#### [Your objective]
Below are some records; return all of them exactly as they are.

#### [Record set]
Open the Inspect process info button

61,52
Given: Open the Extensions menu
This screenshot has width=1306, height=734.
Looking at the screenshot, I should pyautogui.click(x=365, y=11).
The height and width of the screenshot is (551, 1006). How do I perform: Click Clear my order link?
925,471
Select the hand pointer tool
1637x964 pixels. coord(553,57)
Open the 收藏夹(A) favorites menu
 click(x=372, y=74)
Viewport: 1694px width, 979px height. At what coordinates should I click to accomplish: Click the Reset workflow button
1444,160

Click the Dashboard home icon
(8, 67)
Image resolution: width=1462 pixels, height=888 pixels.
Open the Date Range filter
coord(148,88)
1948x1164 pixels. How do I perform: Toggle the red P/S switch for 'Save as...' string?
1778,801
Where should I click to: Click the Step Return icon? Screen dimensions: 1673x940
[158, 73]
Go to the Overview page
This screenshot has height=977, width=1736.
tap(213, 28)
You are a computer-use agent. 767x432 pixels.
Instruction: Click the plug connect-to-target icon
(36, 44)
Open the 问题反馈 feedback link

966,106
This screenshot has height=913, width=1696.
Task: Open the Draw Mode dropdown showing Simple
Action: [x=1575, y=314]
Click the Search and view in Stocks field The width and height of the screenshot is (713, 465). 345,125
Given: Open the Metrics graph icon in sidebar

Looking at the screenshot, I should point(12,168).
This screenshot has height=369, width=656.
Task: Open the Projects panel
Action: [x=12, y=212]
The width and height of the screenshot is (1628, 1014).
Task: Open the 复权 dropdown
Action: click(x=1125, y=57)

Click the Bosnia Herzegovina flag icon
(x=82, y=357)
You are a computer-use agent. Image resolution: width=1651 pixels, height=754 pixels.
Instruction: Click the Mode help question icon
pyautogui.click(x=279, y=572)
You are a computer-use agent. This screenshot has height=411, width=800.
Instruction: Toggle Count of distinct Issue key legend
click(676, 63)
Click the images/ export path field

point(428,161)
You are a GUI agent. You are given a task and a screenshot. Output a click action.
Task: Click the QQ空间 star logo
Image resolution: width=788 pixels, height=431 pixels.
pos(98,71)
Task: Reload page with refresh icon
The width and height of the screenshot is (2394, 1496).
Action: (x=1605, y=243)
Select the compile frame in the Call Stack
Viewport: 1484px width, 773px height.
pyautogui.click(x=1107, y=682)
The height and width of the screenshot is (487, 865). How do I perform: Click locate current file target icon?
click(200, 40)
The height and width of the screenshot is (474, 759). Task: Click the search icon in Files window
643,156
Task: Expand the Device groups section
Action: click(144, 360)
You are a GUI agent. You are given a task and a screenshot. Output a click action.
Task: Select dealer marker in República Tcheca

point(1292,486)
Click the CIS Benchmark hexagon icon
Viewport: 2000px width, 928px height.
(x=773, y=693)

#### [Solution to the problem]
Open the Inspect process info button

61,52
Given: Open the Extensions menu
This screenshot has width=1306, height=734.
Looking at the screenshot, I should pyautogui.click(x=365, y=11).
The height and width of the screenshot is (551, 1006). How do I perform: Click Clear my order link?
925,471
Select the hand pointer tool
1637x964 pixels. coord(553,57)
Open the 收藏夹(A) favorites menu
 click(x=372, y=74)
Viewport: 1694px width, 979px height. At what coordinates should I click to accomplish: Click the Reset workflow button
1444,160

Click the Dashboard home icon
(8, 67)
Image resolution: width=1462 pixels, height=888 pixels.
Open the Date Range filter
coord(148,88)
1948x1164 pixels. How do I perform: Toggle the red P/S switch for 'Save as...' string?
1778,801
Where should I click to: Click the Step Return icon? Screen dimensions: 1673x940
[158, 73]
Go to the Overview page
This screenshot has height=977, width=1736.
tap(213, 28)
You are a computer-use agent. 767x432 pixels.
Instruction: Click the plug connect-to-target icon
(36, 44)
Open the 问题反馈 feedback link

966,106
This screenshot has height=913, width=1696.
Task: Open the Draw Mode dropdown showing Simple
Action: [x=1575, y=314]
Click the Search and view in Stocks field The width and height of the screenshot is (713, 465). 345,125
Given: Open the Metrics graph icon in sidebar

Looking at the screenshot, I should point(12,168).
This screenshot has height=369, width=656.
Task: Open the Projects panel
Action: [x=12, y=212]
The width and height of the screenshot is (1628, 1014).
Task: Open the 复权 dropdown
Action: click(x=1125, y=57)

Click the Bosnia Herzegovina flag icon
(x=82, y=357)
You are a computer-use agent. Image resolution: width=1651 pixels, height=754 pixels.
Instruction: Click the Mode help question icon
pyautogui.click(x=279, y=572)
You are a computer-use agent. This screenshot has height=411, width=800.
Instruction: Toggle Count of distinct Issue key legend
click(676, 63)
Click the images/ export path field

point(428,161)
You are a GUI agent. You are given a task and a screenshot. Output a click action.
Task: Click the QQ空间 star logo
Image resolution: width=788 pixels, height=431 pixels.
pos(98,71)
Task: Reload page with refresh icon
The width and height of the screenshot is (2394, 1496).
Action: (x=1605, y=243)
Select the compile frame in the Call Stack
Viewport: 1484px width, 773px height.
pyautogui.click(x=1107, y=682)
The height and width of the screenshot is (487, 865). How do I perform: Click locate current file target icon?
click(200, 40)
The height and width of the screenshot is (474, 759). Task: Click the search icon in Files window
643,156
Task: Expand the Device groups section
Action: click(144, 360)
You are a GUI agent. You are given a task and a screenshot. Output a click action.
Task: Select dealer marker in República Tcheca

point(1292,486)
Click the CIS Benchmark hexagon icon
Viewport: 2000px width, 928px height.
(x=773, y=693)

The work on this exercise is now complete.